Because Pumpkin Season Has only just!
By: Cecelia Wilken
Autumn is my favorite season. All year long I eagerly await fluffy sweaters, warm leather boots, and that first spiced pumpkin latte. I am not ashamed to be “that girl”, the one who gets way too excited about that first orange leaf spotted in the trees and will dress like its 60° out while it’s still well over 80° outside. I don’t care. I love it.
Autumn brings pumpkin-flavored everything, and one of my all-time favorite cookie recipes is a cinnamon chip pumpkin cookie. Think snickerdoodle… but with pumpkin. Sounds like a match made in Autumn-heaven to me. Even my husband, who swears off all sugar, cannot resist these cookies. They are fluffy, delicious and just the right amount of cinnamon to pumpkin ratio. Pure. Bliss.
If you’ve baked with pumpkin in the past, you’ve probably noticed that pumpkin can be finicky to work with. Adding pumpkin to a recipe is a sure-fire way to add moisture to a baked good. It does such a great job at retaining moisture that sometimes if you aren’t careful, you end up with a cookie that is TOO moist and more “cakey” than a cookie.
How is that possible? That is because pumpkin is gloppy (appetizing right?) and can result in a wet batter. But in order to make good cookies, you need a batter that holds its shape well. Cookie dough is called “dough” for a reason. My first few attempts at this recipe ended in a sticky, slimy mess, and resulted in cookies that practically melted after a few days and came out of the oven feeling more like tiny cakes than chewy delicious cookies.

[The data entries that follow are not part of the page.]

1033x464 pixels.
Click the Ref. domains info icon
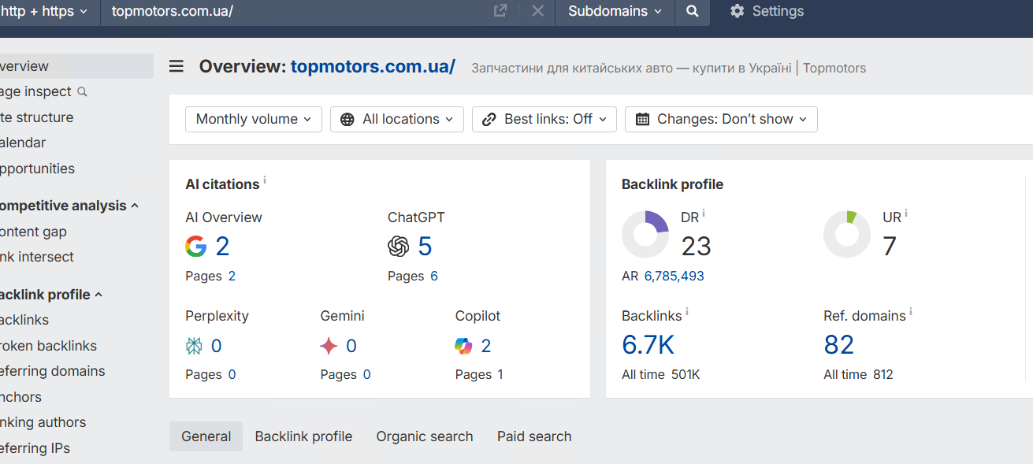tap(911, 313)
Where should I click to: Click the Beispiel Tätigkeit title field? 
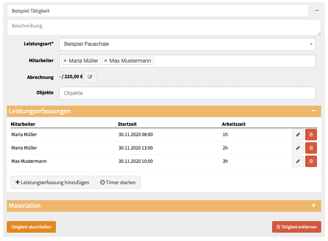point(158,11)
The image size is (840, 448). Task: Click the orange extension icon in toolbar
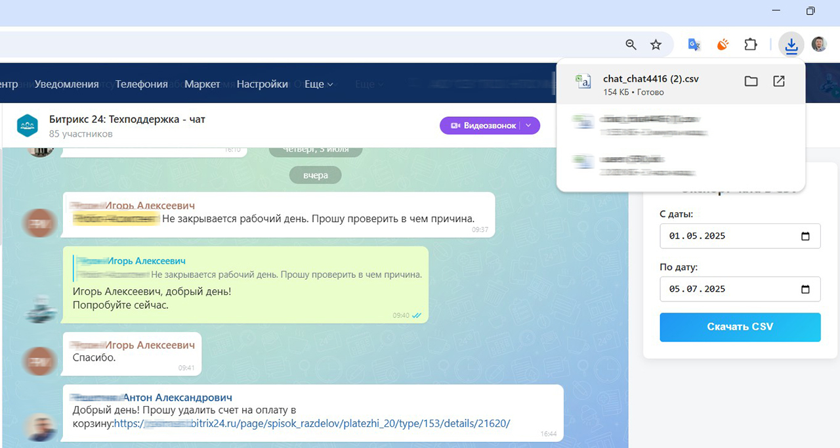pos(723,45)
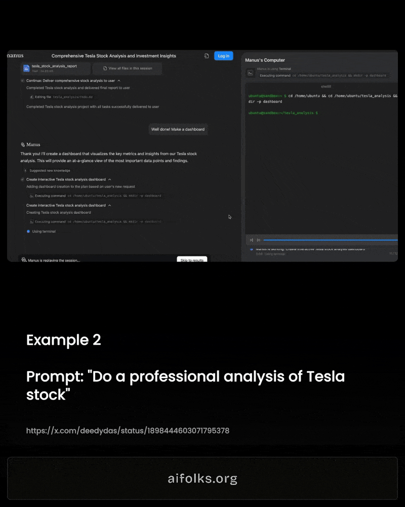Jump to previous step in replay
This screenshot has width=405, height=507.
click(x=252, y=240)
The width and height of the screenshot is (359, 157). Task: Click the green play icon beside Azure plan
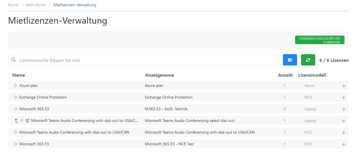coord(16,85)
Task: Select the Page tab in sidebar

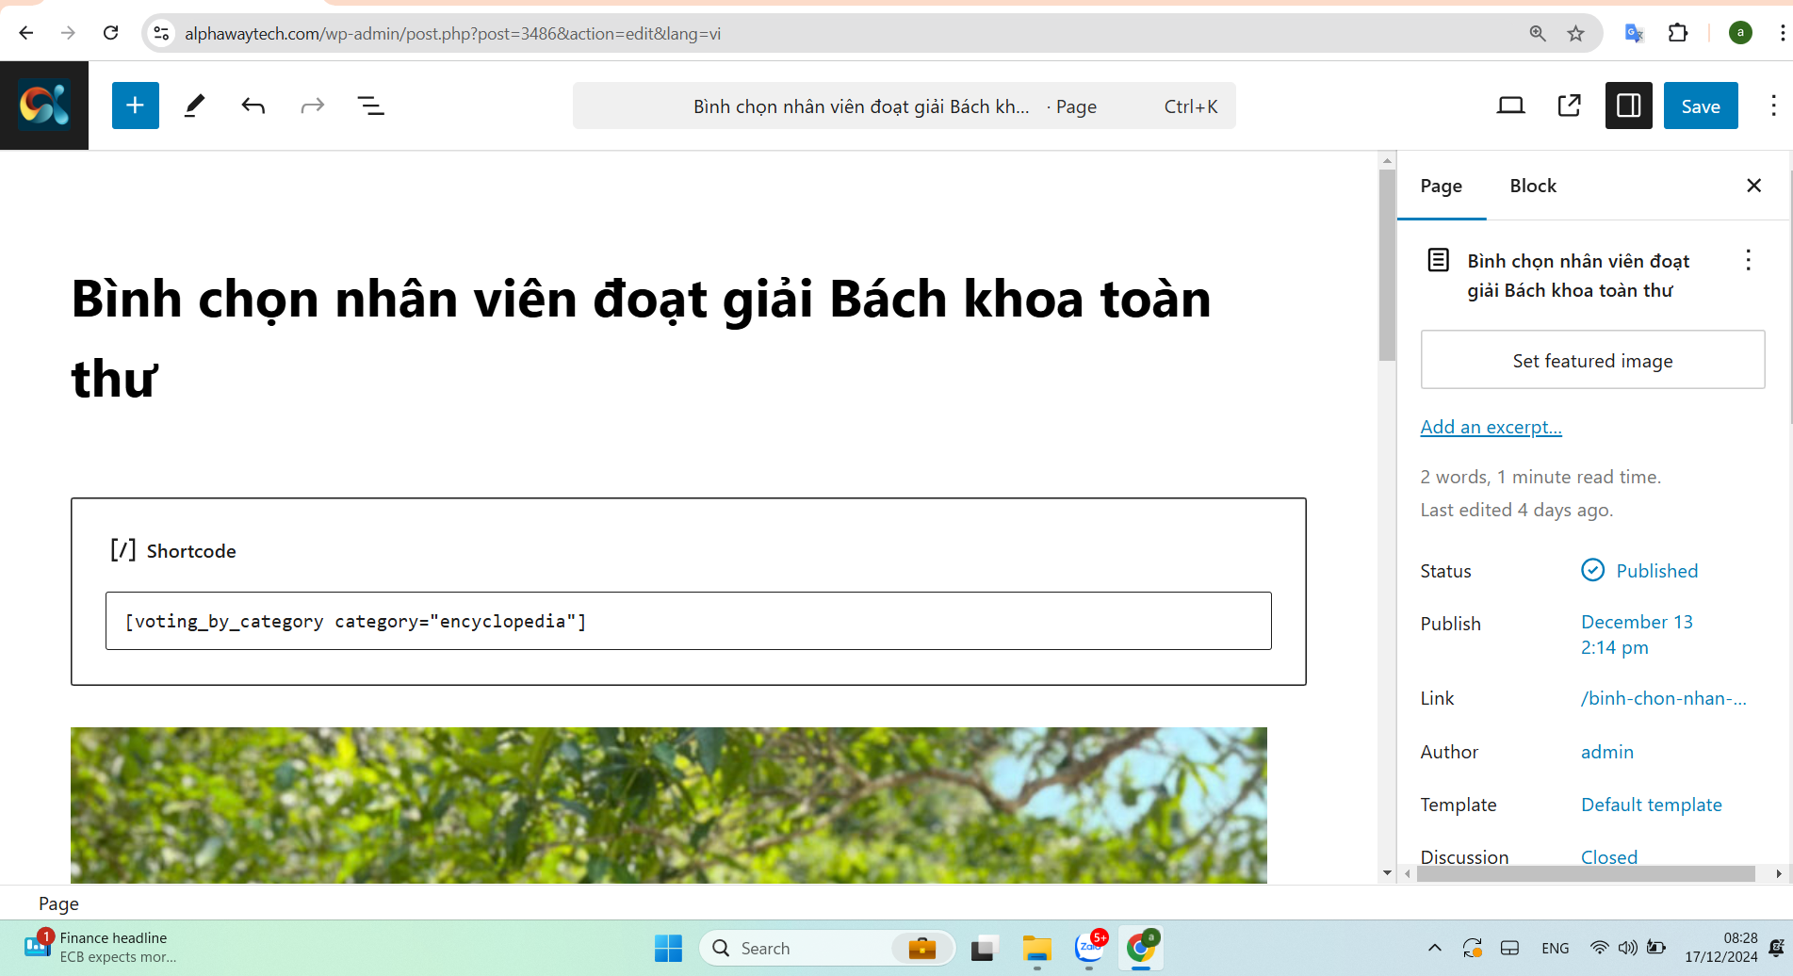Action: pos(1441,186)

That might not seem like an issue to some people, but when I want a cookie. I want a COOKIE. A kind of crunchy, but a still chewy and soft cookie. One that can withstand the crucial milk-dunk test without dissolving and falling apart. Being the perfectionist that I am, I worked hard to develop a pumpkin cookie recipe that was worthy of the heralded “cookie” title and met my very high and borderline- impossible expectations.
To achieve a good cookie dough consistency when using pumpkin, you must account for the extra moisture. In order to fix this issue, I replaced the eggs in a normal cookie recipe with pumpkin. Pumpkin essentially acts the same as eggs in baking; both ingredients act as a binder and tenderizer and add moisture. By replacing eggs, you can achieve a lot of the same results.
Now the best part about this recipe is that the base of the recipe is gloriously adaptable. You can add chocolate chips, butterscotch, cinnamon chip, candied walnuts, or even opt-out of extras all together!
- ½ cup butter softened
- ¼ cup packed light or dark brown sugar
- ½ cup granulated sugar
- 1 teaspoon vanilla
- ¼ cup of pumpkin puree
- 1 ½ cup all-purpose flour
- ½ teaspoon salt
- ¼ teaspoon baking soda
- ¼ teaspoon baking powder
- ¼ teaspoon ginger*
- ¼ teaspoon allspice*
- ¼ teaspoon nutmeg*
- ¼ teaspoon cloves*
- ½ teaspoon cinnamon*
- ¾ cup of cinnamon chips or other add-ins*
*Can be adjusted for personal preference. You could also use pumpkin pie spice in place of all the individual spices. Other add-ins include white chocolate chips, dark chocolate chips, coconut shavings, candied walnuts, pecans, cinnamon chips, butterscotch chips, etc.
- Using a stand mixer, hand mixer or whisk, cream the butter and sugars together in a large bowl. Add vanilla and pumpkin and mix thoroughly.
- Sift flour, salt, baking powder, baking soda, and spices into the wet mixture, mix until just combined. Gently fold in chips or additional add-ins.
- Cover and chill for at least 30 minutes. This step is not necessary but will make your cookies chewy and delicious. Chilling the dough will help with the binding process. You can refrigerate the cookie dough for up to 3 days.
- Preheat oven to 375°. Cover a baking sheet with parchment paper. Roll 1-2 inch balls of dough, cover in a cinnamon, sugar mixture before placing on the sheet. The cookies will only spread slightly in the oven, so if you want flatter cookies, press down lightly on the tops before cooking.
- Bake for 8-10 minutes. The cookies will come out of the oven soft, let them sit and cool completely on the counter before moving them. For best results I let them sit for at least an hour.
- Cookies will keep at room temperature for a week (if they last that long). You can make a dough and freeze for up to 3 months.
And there you have it! Delicious, chewy pumpkin snickerdoodles are worthy of the title “cookie”.